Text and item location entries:
--- begin ---

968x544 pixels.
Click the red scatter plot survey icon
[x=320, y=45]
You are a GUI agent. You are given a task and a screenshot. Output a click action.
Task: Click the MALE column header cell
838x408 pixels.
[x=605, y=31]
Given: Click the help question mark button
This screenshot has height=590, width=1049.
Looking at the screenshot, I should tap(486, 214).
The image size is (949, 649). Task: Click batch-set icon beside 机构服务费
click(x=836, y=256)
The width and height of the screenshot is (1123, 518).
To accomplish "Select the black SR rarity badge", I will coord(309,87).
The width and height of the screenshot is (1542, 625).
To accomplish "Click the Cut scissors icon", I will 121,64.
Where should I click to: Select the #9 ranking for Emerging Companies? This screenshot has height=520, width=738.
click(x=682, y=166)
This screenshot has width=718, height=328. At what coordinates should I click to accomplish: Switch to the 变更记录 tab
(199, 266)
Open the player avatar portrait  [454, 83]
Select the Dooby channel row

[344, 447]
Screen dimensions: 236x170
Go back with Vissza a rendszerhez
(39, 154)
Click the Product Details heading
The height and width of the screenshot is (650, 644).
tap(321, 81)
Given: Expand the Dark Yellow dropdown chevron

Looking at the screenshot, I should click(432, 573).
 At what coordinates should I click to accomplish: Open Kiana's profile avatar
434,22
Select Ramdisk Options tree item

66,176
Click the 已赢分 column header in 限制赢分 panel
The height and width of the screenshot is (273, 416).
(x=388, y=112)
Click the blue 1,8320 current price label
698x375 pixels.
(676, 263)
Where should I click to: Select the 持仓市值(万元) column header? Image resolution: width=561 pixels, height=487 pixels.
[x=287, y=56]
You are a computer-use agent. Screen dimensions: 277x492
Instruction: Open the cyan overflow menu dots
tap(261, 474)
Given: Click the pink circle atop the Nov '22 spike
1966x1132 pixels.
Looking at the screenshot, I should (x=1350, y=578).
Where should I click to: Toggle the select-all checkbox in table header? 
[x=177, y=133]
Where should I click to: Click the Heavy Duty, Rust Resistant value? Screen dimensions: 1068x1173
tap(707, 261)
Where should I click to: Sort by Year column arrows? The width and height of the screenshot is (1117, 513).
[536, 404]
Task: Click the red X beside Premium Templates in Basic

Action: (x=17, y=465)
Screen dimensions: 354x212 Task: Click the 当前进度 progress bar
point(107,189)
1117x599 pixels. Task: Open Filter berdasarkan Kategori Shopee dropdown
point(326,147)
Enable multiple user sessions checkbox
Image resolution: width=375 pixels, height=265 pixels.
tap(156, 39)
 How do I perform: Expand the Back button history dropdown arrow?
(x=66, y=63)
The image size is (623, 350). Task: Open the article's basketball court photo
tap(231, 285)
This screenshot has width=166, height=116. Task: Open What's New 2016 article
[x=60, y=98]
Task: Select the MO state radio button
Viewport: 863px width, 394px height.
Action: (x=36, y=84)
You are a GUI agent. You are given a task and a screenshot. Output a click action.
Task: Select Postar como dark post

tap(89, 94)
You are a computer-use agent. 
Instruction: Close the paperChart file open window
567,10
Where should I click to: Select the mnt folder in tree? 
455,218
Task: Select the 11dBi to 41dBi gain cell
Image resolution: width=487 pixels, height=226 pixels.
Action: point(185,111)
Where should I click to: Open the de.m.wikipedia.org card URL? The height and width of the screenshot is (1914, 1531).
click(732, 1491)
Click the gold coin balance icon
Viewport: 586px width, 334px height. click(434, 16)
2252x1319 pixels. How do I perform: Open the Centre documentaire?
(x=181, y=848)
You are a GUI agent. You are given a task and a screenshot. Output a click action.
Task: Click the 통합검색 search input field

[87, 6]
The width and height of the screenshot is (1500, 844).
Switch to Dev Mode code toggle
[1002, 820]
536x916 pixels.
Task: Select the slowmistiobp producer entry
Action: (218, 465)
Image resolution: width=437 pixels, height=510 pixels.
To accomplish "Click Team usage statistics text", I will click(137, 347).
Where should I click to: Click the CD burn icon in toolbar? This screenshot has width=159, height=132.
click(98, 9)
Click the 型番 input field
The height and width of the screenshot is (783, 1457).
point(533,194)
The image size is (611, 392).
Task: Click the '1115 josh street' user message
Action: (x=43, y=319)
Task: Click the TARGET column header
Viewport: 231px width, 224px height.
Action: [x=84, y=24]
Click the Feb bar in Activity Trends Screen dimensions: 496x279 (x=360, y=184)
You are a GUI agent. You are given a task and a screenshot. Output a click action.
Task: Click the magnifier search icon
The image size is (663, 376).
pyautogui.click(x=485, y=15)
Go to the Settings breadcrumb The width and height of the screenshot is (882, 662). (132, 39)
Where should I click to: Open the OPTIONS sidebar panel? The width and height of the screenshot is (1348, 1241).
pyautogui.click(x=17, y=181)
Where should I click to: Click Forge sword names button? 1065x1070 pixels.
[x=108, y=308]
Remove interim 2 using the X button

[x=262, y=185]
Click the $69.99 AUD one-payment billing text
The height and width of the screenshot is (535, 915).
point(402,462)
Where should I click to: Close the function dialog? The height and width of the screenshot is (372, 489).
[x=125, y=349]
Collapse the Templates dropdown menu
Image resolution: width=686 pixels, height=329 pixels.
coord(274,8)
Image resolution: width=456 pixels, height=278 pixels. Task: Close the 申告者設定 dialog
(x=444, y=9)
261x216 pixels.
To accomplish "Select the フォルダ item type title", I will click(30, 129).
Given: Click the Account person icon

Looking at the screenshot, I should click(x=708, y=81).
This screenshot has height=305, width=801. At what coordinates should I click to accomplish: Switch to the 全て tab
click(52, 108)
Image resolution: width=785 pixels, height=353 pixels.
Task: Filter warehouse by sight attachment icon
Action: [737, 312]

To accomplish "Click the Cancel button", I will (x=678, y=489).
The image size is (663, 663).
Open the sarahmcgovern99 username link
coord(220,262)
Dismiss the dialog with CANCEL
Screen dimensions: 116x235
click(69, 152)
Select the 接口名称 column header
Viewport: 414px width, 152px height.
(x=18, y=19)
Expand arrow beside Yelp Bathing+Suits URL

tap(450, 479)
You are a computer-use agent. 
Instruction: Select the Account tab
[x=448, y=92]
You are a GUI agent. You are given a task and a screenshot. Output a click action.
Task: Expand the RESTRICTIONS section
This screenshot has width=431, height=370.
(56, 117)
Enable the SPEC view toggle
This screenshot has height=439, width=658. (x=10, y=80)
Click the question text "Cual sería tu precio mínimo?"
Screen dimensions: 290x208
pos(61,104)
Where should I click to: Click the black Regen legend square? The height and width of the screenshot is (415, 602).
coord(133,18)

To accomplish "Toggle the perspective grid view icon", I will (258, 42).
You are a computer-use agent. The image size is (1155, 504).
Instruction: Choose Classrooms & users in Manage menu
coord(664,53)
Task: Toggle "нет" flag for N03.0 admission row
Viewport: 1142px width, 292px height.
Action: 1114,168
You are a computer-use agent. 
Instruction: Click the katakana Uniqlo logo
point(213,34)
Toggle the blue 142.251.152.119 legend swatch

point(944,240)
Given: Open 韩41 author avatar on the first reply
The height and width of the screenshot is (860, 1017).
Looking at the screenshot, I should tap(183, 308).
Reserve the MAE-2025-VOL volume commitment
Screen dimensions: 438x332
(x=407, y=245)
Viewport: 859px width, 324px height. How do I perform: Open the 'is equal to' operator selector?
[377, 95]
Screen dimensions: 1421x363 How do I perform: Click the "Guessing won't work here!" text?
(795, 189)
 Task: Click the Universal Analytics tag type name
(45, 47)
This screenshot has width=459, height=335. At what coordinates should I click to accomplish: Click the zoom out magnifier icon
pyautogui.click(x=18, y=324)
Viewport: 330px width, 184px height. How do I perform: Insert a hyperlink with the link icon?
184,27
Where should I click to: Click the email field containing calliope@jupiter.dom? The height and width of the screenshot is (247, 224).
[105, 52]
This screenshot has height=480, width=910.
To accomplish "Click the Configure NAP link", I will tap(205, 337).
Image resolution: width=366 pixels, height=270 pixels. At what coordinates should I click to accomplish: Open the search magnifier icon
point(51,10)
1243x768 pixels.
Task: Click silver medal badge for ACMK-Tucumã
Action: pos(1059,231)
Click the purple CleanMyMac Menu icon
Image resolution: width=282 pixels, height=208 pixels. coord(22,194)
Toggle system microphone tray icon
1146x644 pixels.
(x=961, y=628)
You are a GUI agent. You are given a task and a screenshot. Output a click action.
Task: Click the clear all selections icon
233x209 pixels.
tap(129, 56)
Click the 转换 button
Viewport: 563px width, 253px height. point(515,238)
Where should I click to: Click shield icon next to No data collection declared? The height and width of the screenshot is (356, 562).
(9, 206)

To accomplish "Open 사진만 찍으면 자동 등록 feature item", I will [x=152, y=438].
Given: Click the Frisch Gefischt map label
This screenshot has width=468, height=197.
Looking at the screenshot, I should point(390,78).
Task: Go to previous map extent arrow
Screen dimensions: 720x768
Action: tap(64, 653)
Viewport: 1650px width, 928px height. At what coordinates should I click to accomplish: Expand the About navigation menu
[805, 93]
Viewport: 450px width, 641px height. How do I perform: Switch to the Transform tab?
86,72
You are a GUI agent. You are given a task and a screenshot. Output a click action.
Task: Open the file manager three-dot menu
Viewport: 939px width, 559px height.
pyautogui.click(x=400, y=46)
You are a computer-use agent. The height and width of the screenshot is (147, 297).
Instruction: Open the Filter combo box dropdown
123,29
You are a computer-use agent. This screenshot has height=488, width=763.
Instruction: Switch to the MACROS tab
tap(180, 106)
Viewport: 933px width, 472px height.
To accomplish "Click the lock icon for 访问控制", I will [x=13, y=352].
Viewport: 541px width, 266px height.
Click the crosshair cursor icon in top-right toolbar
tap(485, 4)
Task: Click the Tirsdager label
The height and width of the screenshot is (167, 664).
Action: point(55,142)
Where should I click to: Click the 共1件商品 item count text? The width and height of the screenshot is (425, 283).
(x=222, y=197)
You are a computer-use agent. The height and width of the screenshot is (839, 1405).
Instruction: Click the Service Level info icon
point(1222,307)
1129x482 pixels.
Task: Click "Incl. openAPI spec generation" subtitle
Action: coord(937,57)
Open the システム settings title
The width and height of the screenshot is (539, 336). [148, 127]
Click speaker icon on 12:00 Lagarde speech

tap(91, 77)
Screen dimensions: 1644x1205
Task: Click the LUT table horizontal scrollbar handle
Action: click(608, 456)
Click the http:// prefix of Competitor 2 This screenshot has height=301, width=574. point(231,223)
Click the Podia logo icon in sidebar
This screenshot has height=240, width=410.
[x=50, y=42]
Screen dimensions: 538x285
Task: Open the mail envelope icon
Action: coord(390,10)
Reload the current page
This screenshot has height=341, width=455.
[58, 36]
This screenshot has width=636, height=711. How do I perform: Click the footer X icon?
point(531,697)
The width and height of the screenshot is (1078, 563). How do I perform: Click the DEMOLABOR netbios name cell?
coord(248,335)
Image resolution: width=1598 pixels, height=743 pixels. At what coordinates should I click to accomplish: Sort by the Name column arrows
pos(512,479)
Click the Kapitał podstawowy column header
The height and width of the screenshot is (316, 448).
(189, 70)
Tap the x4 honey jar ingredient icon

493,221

--- end ---

GIVEN PROBLEM —
Copy out the records from the line with "Click the Feb" to the line with "pyautogui.click(x=485, y=15)", keeping every character as it is.

OUTPUT OF THE EXERCISE —
Click the Feb bar in Activity Trends Screen dimensions: 496x279 (x=360, y=184)
You are a GUI agent. You are given a task and a screenshot. Output a click action.
Task: Click the magnifier search icon
The image size is (663, 376).
pyautogui.click(x=485, y=15)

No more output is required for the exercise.